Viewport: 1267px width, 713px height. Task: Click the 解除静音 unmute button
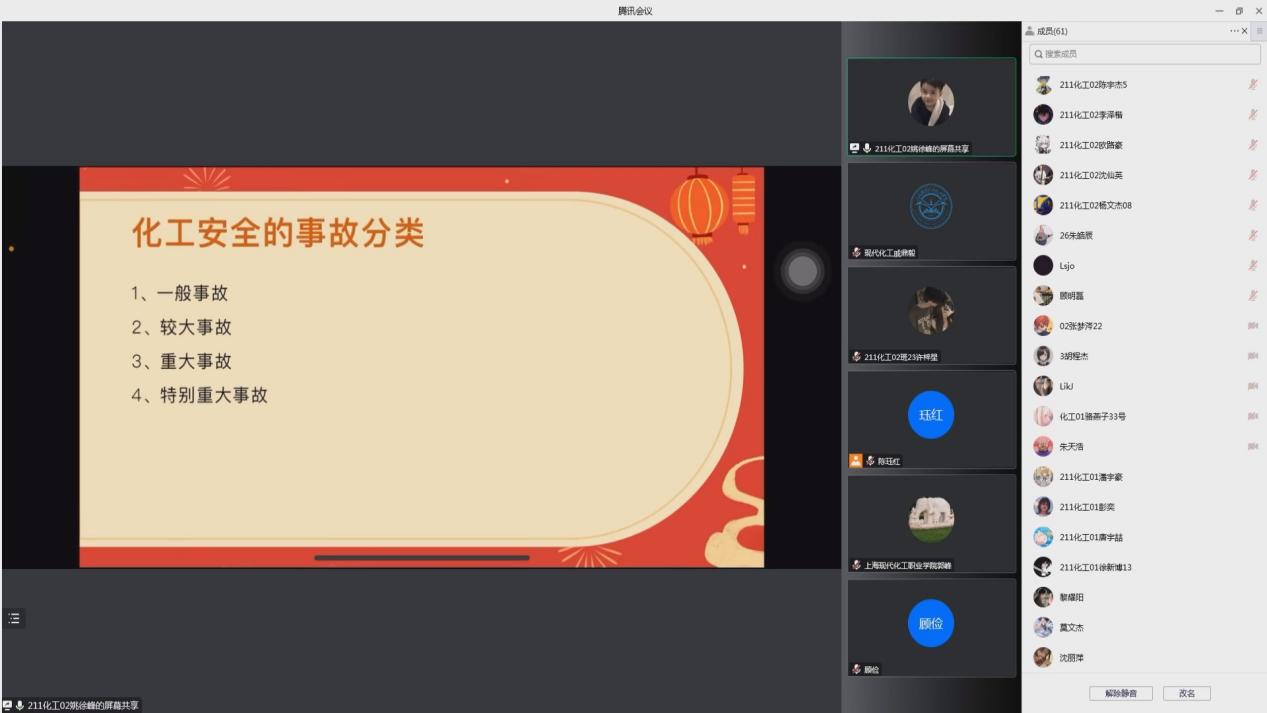(x=1120, y=693)
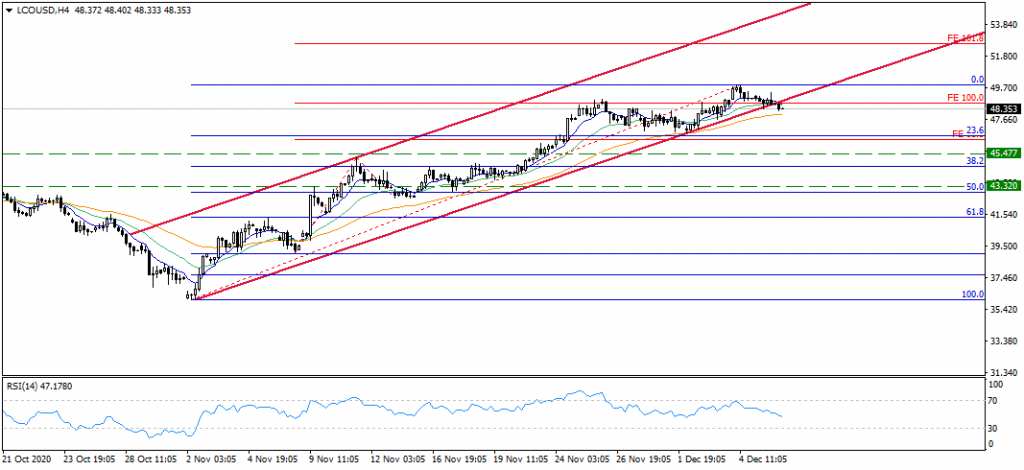Click the 21 Oct 2020 date label
This screenshot has height=470, width=1024.
[x=25, y=459]
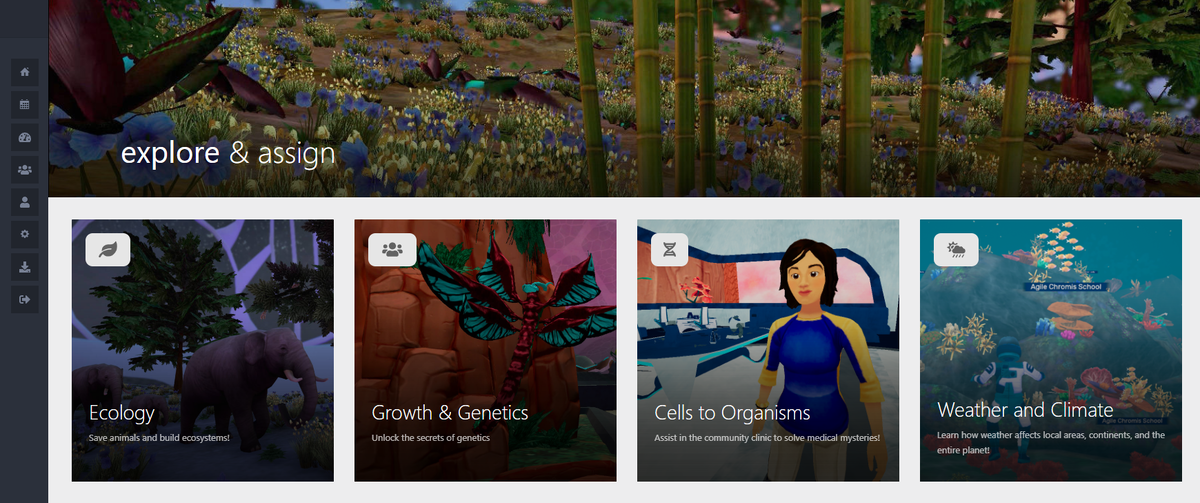Viewport: 1200px width, 503px height.
Task: Open the groups icon in sidebar
Action: click(25, 169)
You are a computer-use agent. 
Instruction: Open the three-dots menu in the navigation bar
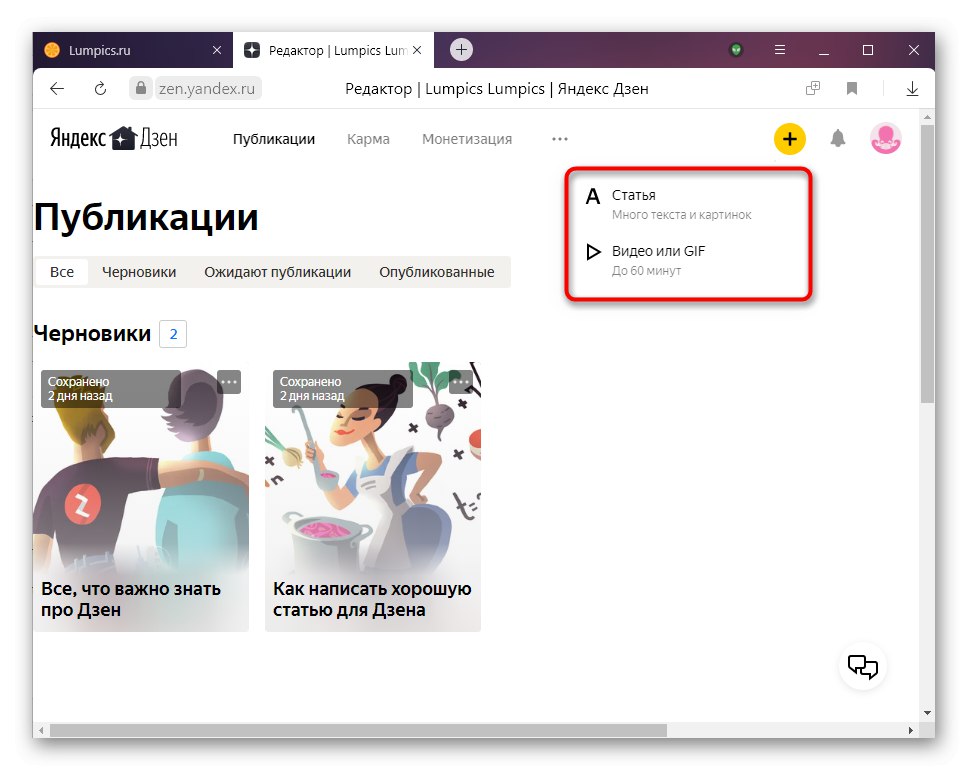559,139
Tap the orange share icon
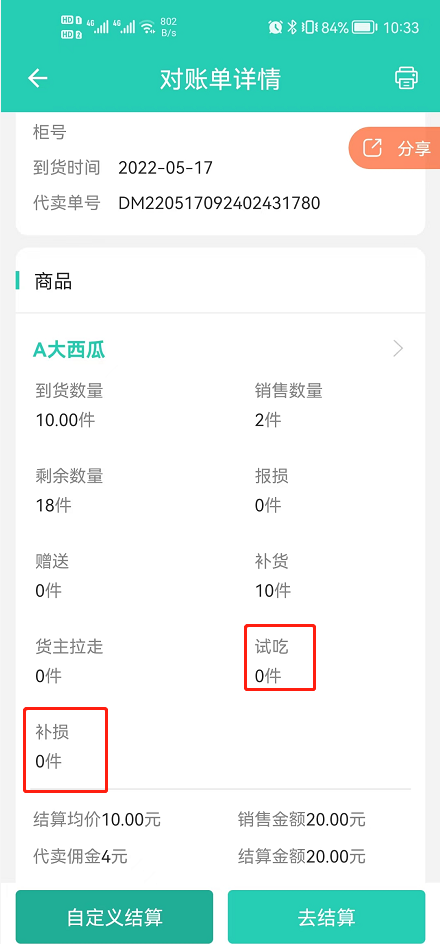Screen dimensions: 440x944 [373, 148]
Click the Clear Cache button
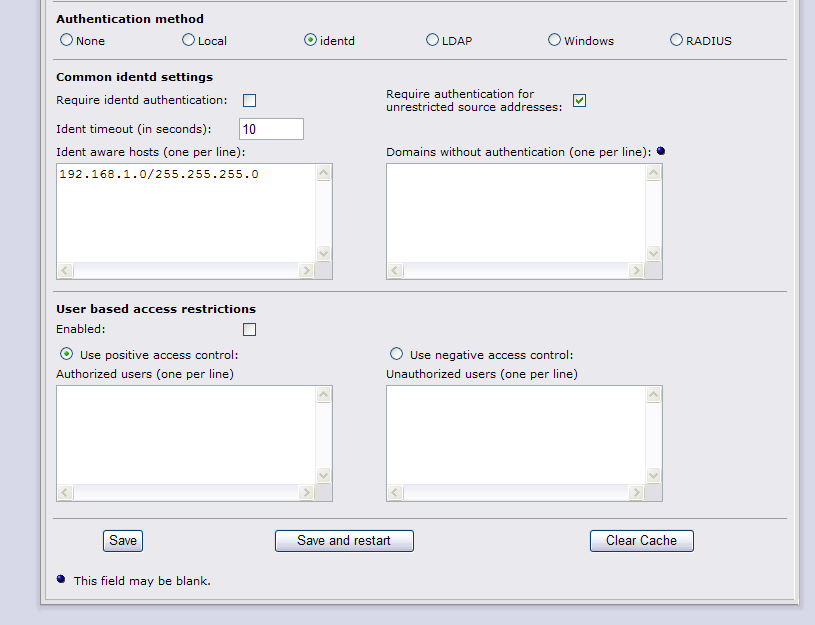 click(x=641, y=541)
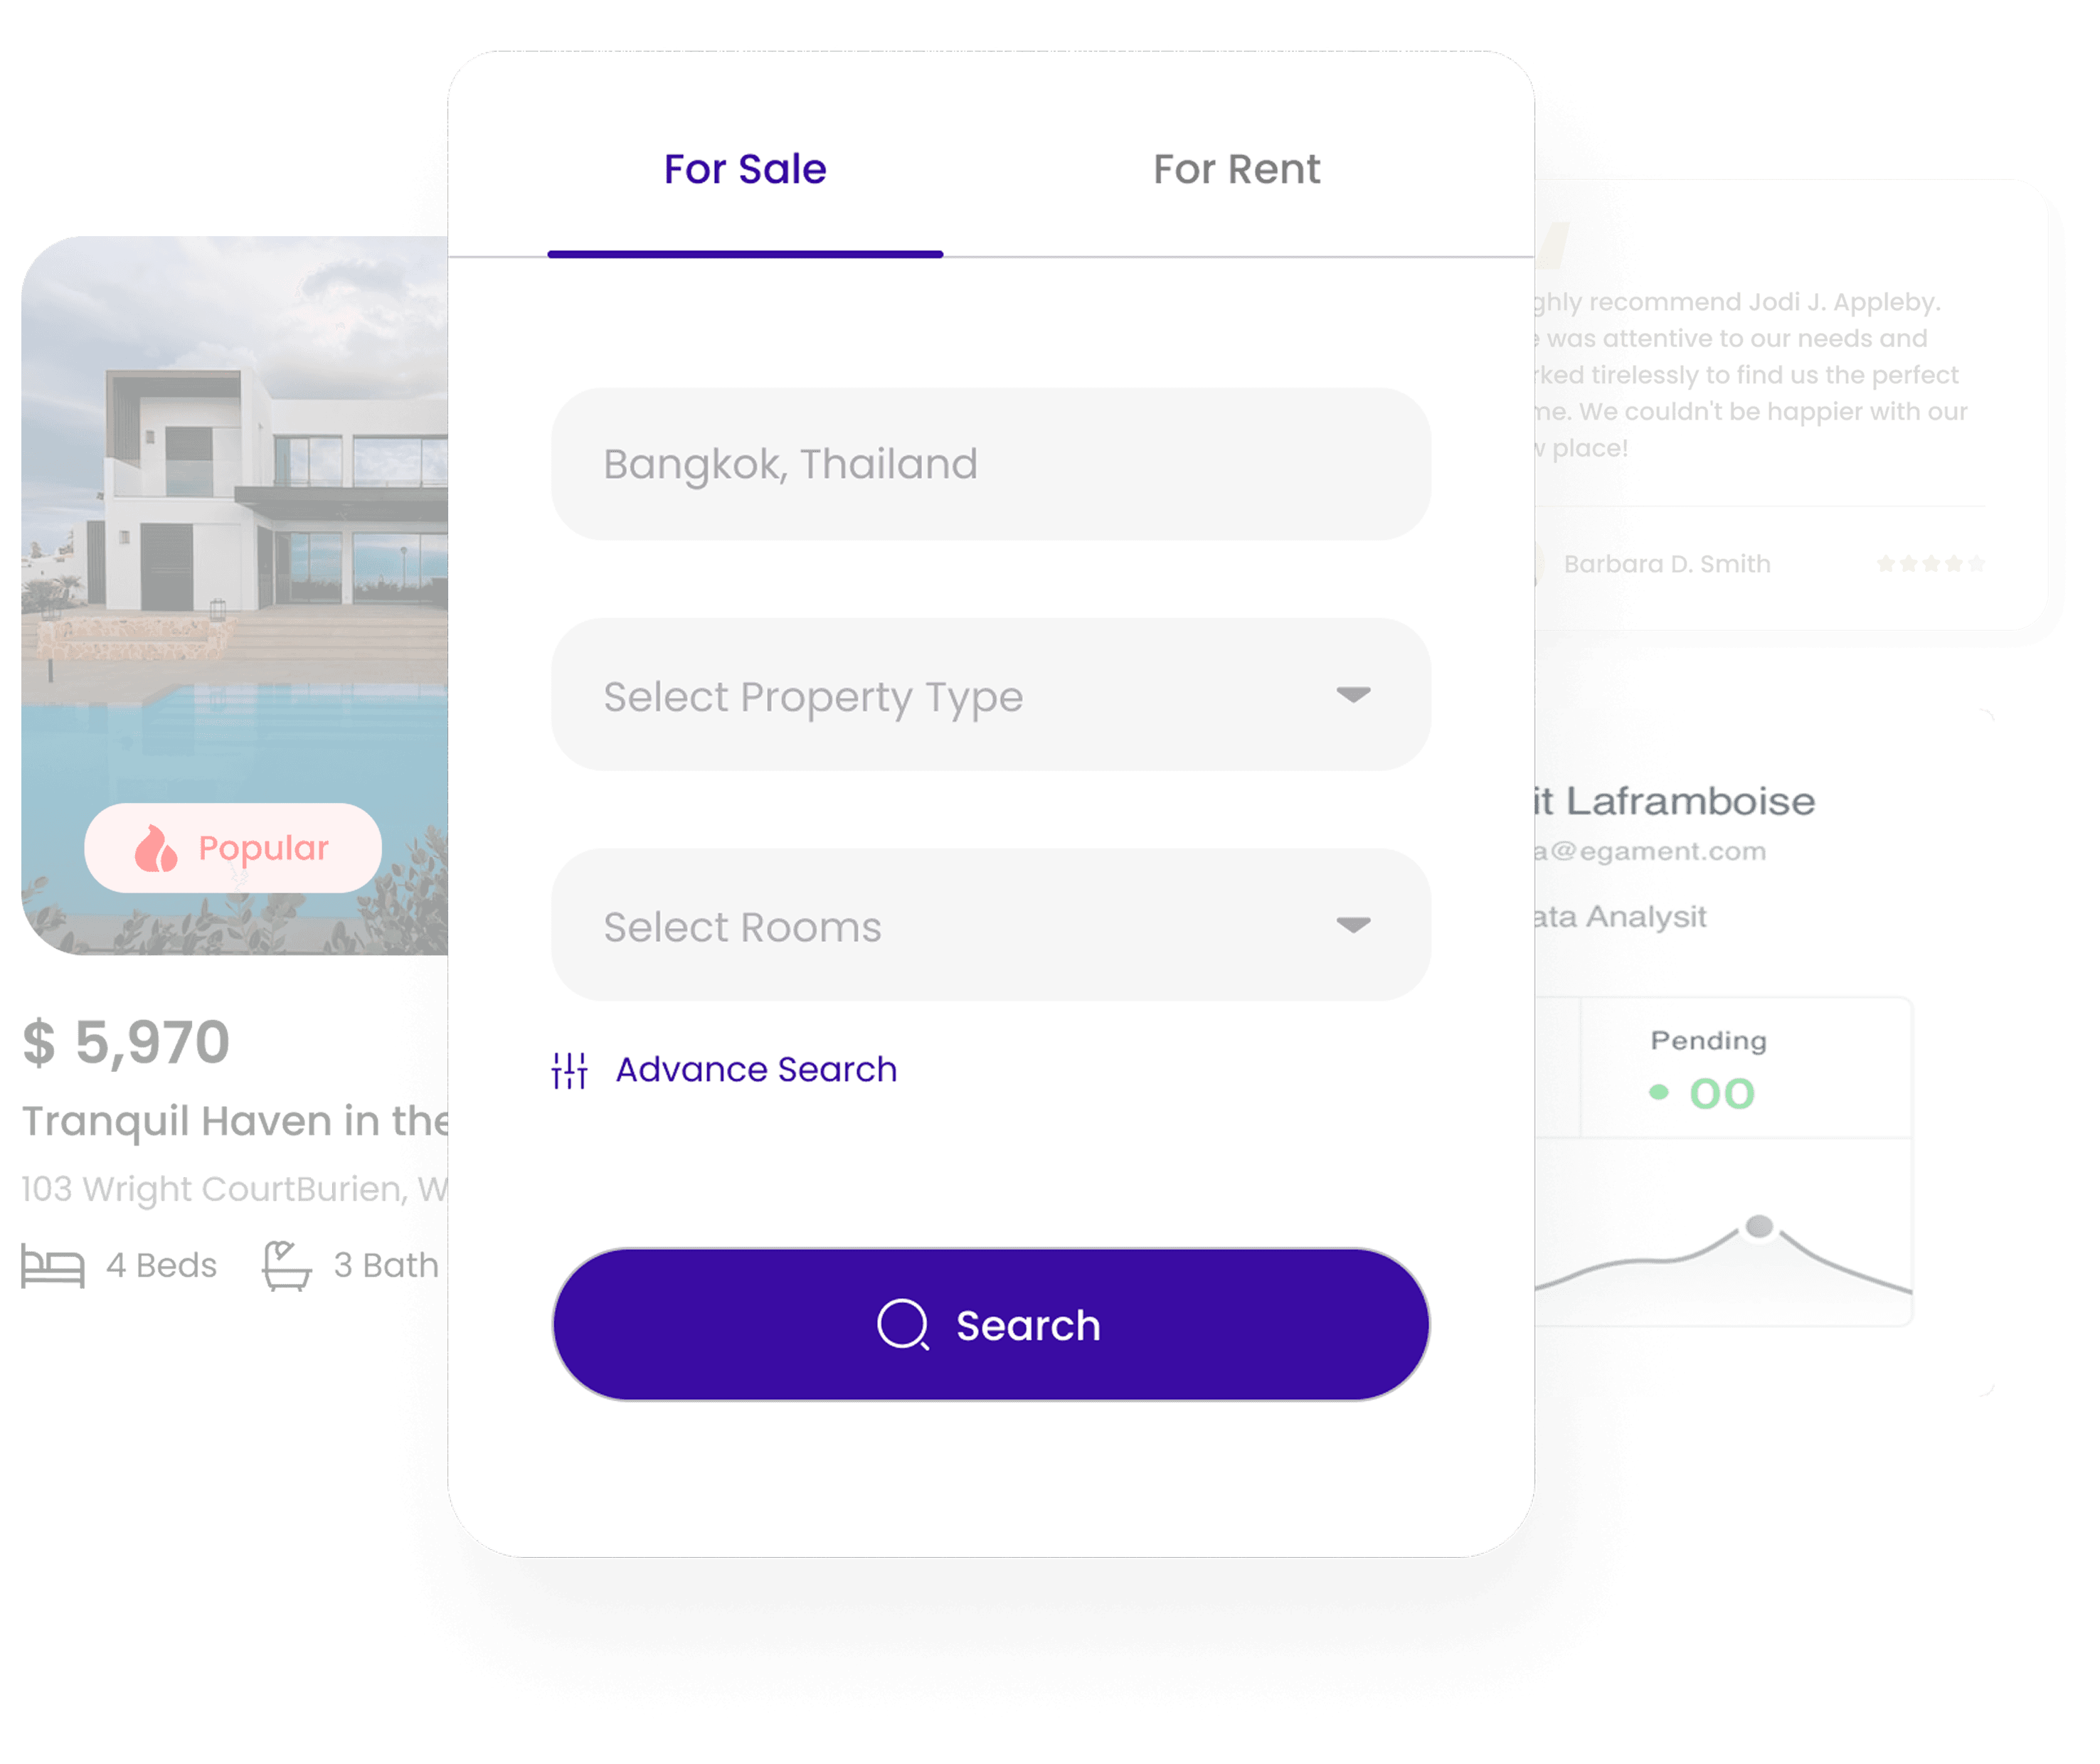This screenshot has width=2100, height=1764.
Task: Click the Property Type dropdown arrow
Action: [x=1353, y=695]
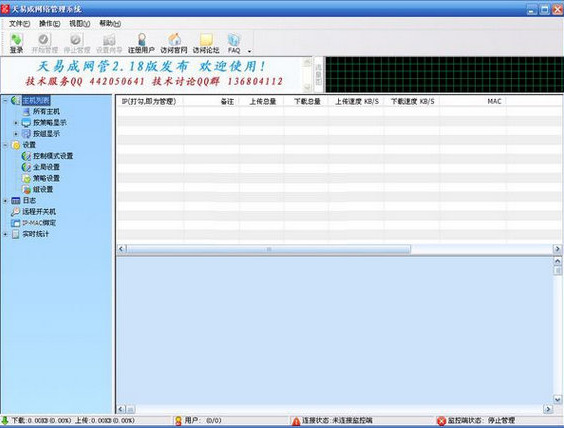Click the 登录 login toolbar icon

click(16, 43)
:::
**WHAT IS BEING ASKED:** Can you reproduce the whole listing above word for word, leaving out the pictures?

**ANSWER:**
Viewport: 1267px width, 713px height. Task: Click the 解除静音 unmute button
(x=1120, y=693)
Click the 21 Oct 2020 date label
This screenshot has height=470, width=1024.
[x=25, y=459]
Viewport: 1200px width, 503px height.
Task: Open the groups icon in sidebar
Action: click(25, 169)
You are a computer-use agent. 
Instruction: Open the three-dots menu in the navigation bar
559,139
Tap the orange share icon
Screen dimensions: 440x944 [373, 148]
Click the Clear Cache button
 click(x=641, y=541)
This screenshot has width=2100, height=1764.
Task: Click the Property Type dropdown arrow
Action: [x=1353, y=695]
Click the 登录 login toolbar icon

click(16, 43)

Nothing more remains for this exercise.